EXERCISE INSTRUCTIONS: Without the pictures, set down exactly the lines from the one that contains "Task: Tap the 음악감상 300회 plan title" to the end of the entries, both included, and nothing besides.

(Data records)
______________________________

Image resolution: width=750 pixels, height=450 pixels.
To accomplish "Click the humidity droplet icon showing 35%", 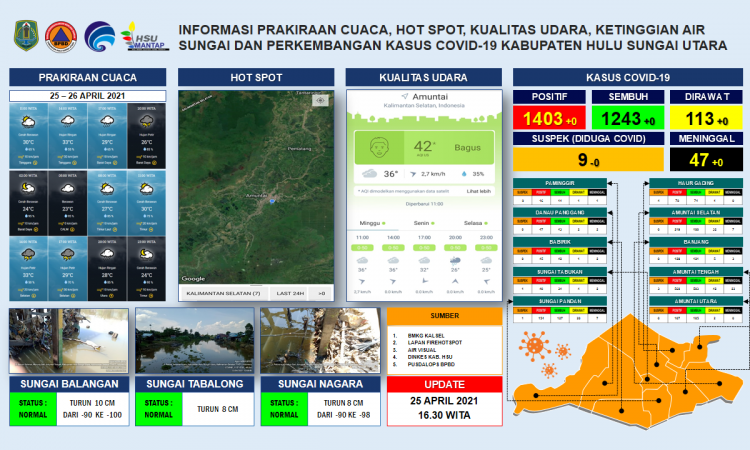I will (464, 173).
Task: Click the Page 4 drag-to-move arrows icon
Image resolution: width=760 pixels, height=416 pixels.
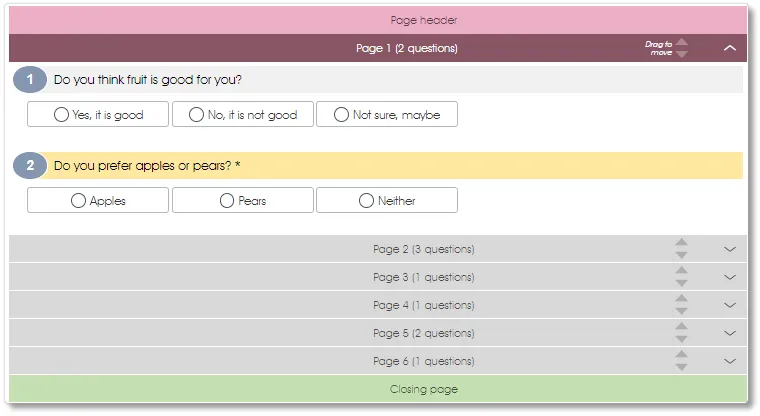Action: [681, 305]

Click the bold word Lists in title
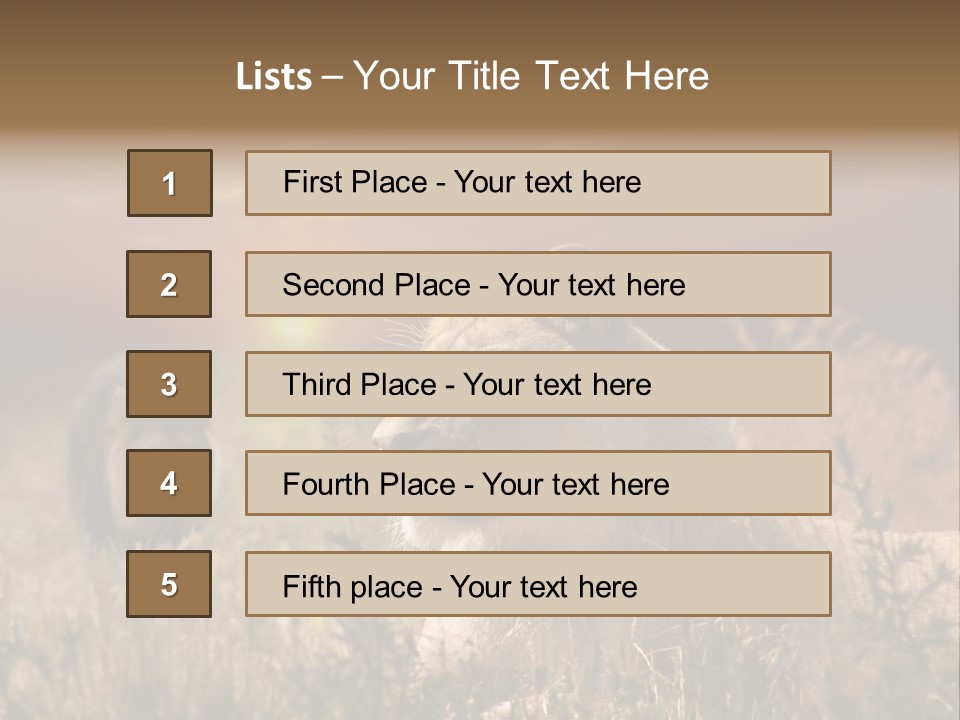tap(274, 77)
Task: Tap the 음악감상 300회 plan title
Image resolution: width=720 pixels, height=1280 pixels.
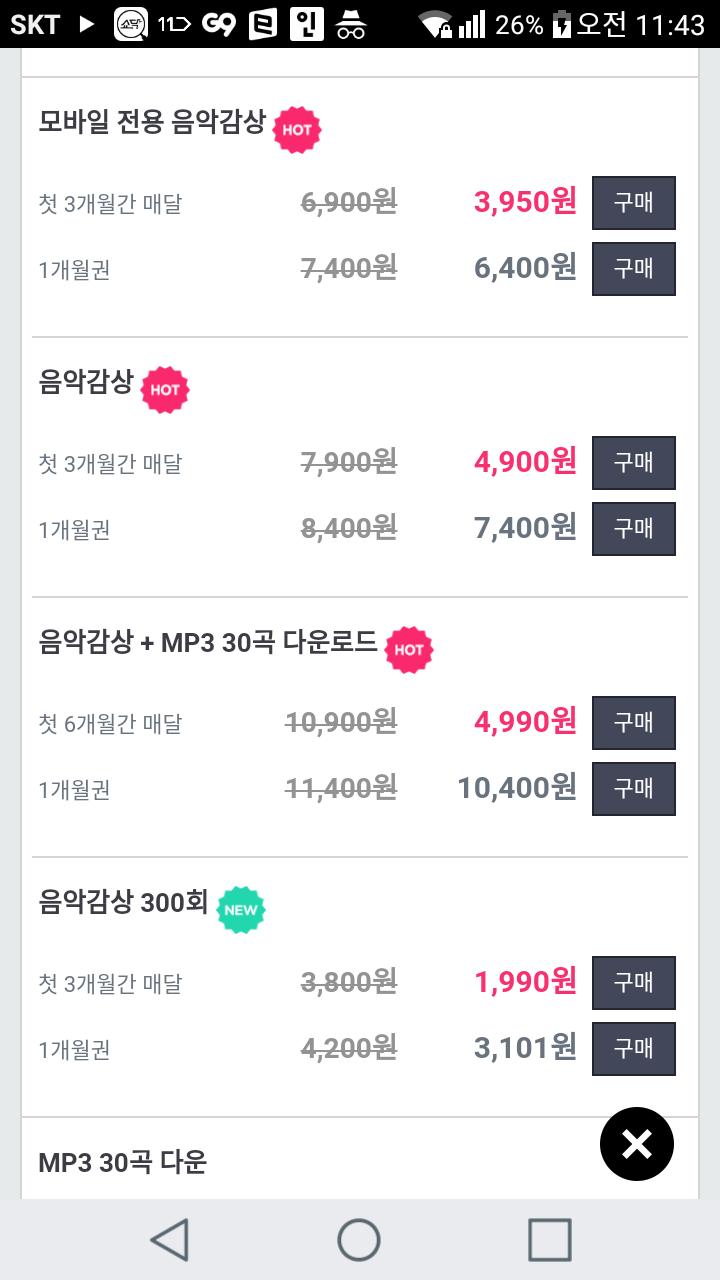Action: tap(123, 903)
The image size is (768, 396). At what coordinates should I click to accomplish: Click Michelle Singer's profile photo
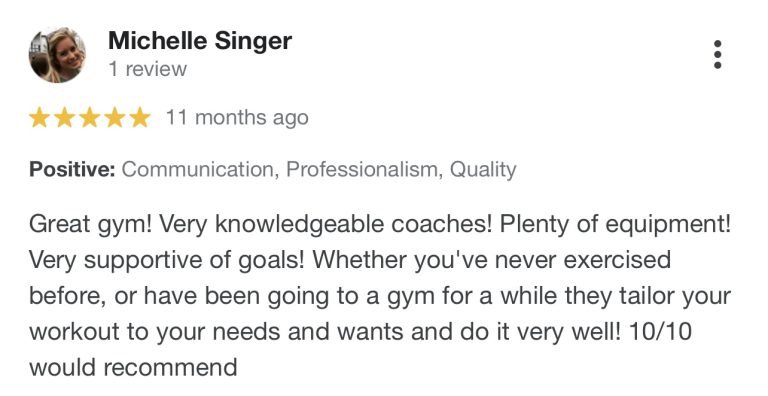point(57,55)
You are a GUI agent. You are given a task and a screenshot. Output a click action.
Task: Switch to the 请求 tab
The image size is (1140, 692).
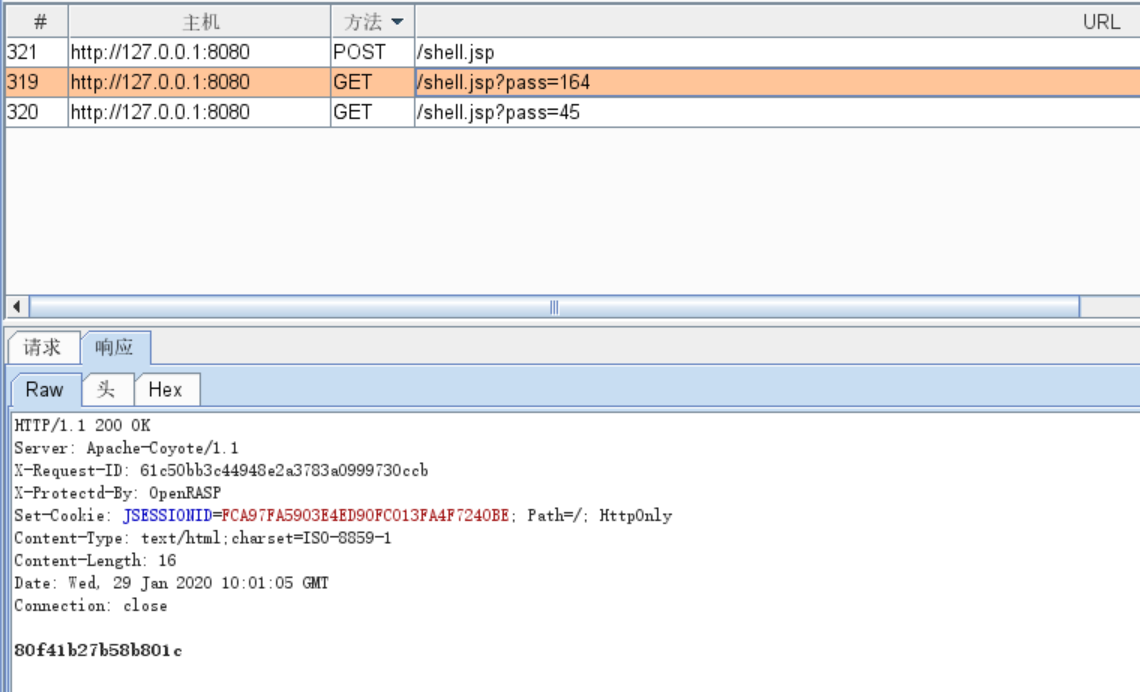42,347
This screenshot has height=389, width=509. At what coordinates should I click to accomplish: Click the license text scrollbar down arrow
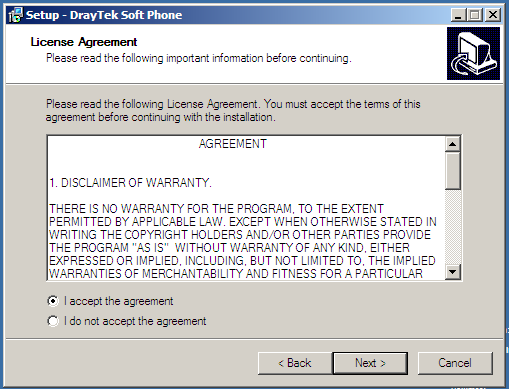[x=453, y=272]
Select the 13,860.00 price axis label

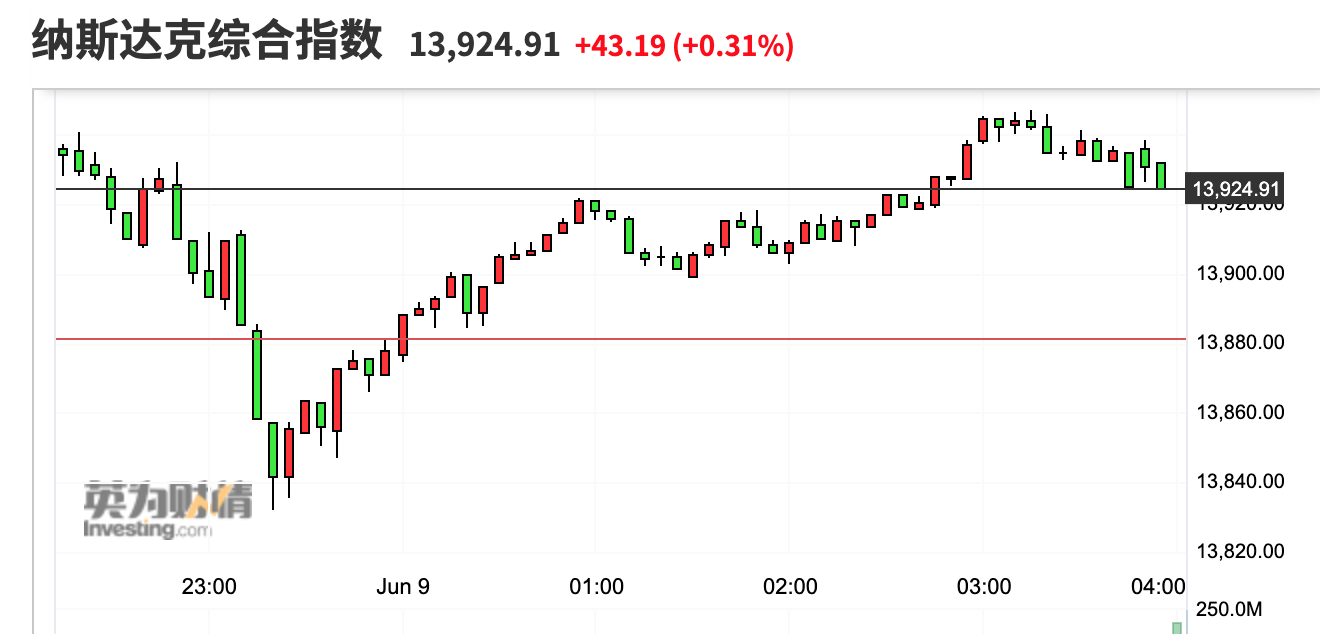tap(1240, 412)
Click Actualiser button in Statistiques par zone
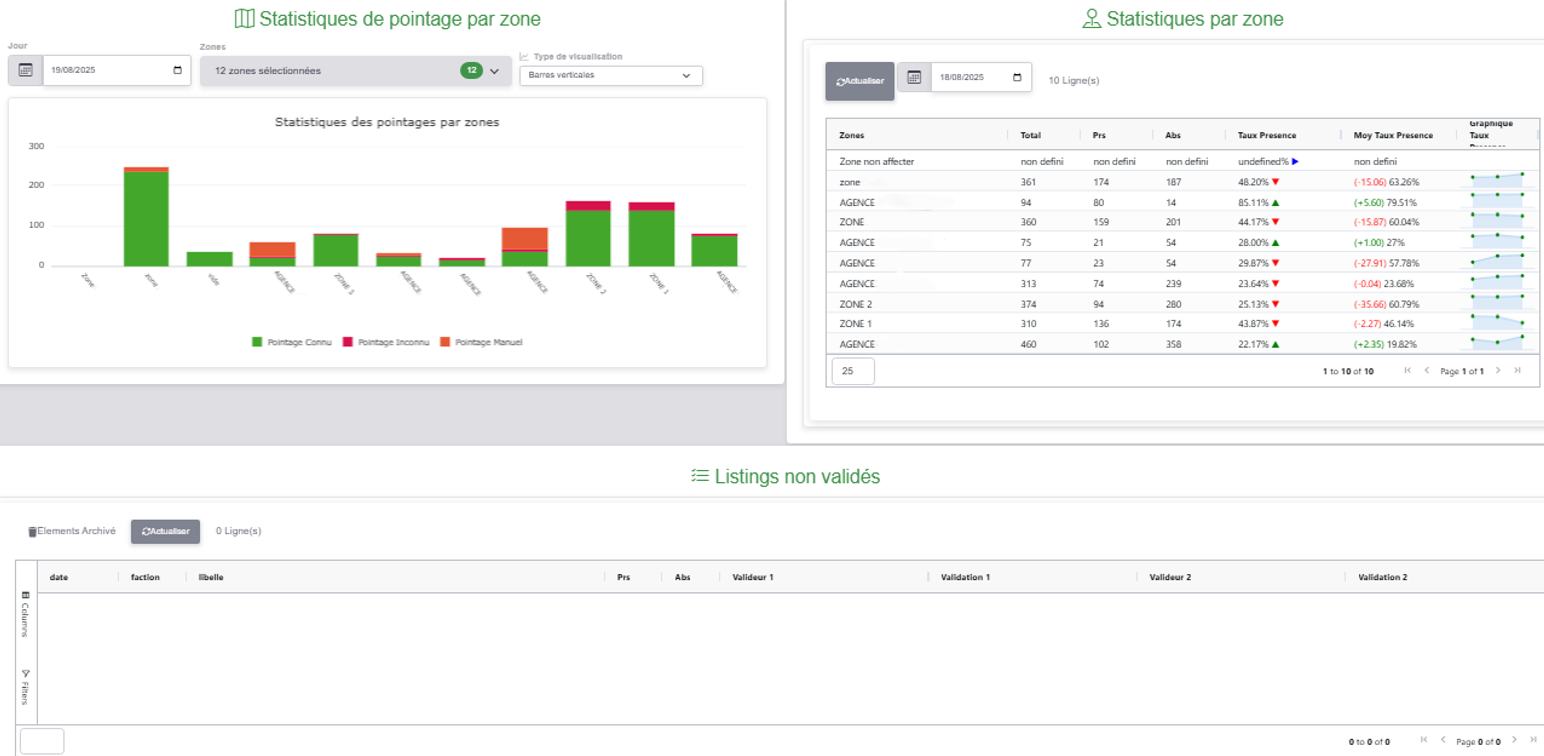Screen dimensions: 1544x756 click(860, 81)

______________________________

EXPECTED ANSWER:
Task: Tap the 음악감상 300회 plan title
Image resolution: width=720 pixels, height=1280 pixels.
Action: tap(123, 903)
The image size is (768, 396). At what coordinates should I click to accomplish: Click Michelle Singer's profile photo
point(57,55)
You are a GUI agent. You are given a task and a screenshot. Output a click action.
Task: Switch to the 请求 tab
The image size is (1140, 692).
42,347
This screenshot has height=389, width=509. At what coordinates should I click to accomplish: Click the license text scrollbar down arrow
[x=453, y=272]
Select the 13,860.00 price axis label

tap(1240, 412)
Click Actualiser button in Statistiques par zone
Screen dimensions: 1544x756 click(860, 81)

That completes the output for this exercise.